La decisione ricorda quella presa da Tumblr nel 2018, quando bandì del tutto i contenuti pornografici, particolarmente diffusi sul social network, per non rischiare di essere espulsa dall’App Store di Apple (l’anno scorso Tumblr aveva rivisto la decisione, permettendo la condivisione di nudità). In entrambi i casi, insomma, un servizio molto utilizzato ha cambiato le proprie regole interne interrompendo l’accesso a vasti archivi di documenti digitali, e di fatto facendo scomparire un pezzo consistente del web.

Tra i siti che hanno criticato la decisione di Imgur c’è Something Awful, uno storico forum fondato nel 1999 sulle cui pagine sono nati, tra gli altri, diversi meme che hanno fatto la storia di internet e che è stato costruito in buona parte attraverso immagini e screenshot caricati su Imgur, che ora alcuni utenti stanno cercando di salvare prima che sia troppo tardi. Lo stesso proprietario del forum – noto con lo pseudonimo di Jeffrey of YOSPOS – ha spiegato a The Verge di aver scaricato molte di queste immagini, creando un archivio di tre terabyte in più copie.

Negli stessi giorni in cui Something Awful ha reagito alla “purga” di contenuti decisa da Imgur, il capo di Twitter Elon Musk ha annunciato la rimozione di profili «che non hanno avuto alcuna attività per diversi anni», con l’obiettivo di «liberare nomi utente» occupati ma non attivi.
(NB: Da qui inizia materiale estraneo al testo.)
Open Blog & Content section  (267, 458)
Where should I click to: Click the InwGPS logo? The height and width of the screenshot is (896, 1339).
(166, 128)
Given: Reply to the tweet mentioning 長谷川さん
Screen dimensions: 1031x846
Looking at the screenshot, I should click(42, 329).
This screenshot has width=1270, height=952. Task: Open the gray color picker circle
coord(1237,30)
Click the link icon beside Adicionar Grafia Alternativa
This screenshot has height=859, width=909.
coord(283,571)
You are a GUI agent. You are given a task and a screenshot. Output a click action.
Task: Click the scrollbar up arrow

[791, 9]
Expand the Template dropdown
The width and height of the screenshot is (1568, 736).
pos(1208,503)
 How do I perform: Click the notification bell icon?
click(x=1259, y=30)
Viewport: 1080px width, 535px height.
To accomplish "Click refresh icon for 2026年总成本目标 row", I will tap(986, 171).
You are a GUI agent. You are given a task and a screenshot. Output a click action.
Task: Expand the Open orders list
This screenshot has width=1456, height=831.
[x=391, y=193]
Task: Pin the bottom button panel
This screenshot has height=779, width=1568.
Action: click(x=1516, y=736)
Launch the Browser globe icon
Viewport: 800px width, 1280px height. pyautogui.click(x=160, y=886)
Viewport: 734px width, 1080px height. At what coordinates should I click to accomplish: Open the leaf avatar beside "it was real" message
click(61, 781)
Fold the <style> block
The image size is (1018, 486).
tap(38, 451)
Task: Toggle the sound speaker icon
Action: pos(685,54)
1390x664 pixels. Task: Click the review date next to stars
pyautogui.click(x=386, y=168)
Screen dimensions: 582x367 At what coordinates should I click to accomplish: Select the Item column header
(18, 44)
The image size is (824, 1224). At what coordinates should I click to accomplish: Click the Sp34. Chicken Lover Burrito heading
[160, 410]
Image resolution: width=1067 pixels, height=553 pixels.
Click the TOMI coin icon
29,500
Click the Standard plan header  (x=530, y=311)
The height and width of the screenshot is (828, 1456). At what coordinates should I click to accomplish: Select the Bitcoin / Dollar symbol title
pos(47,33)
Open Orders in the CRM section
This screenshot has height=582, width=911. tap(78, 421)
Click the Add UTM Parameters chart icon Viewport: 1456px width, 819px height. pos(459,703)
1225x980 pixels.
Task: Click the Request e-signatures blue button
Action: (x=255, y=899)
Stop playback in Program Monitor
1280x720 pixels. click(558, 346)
A inizio anno Musk aveva persino proposto di vendere all’asta i nomi utente più desiderati, nella continua ricerca di nuove entrate per rimediare all’enorme debito accumulato negli ultimi mesi dal social network. Anche alcuni degli utenti che normalmente simpatizzano per Elon Musk hanno criticato la decisione, perché tra le conseguenze avrebbe quella di cancellare i profili utente di molte persone morte senza offrire una possibilità di ricordarli sulla piattaforma (come invece è possibile fare su Facebook, ad esempio).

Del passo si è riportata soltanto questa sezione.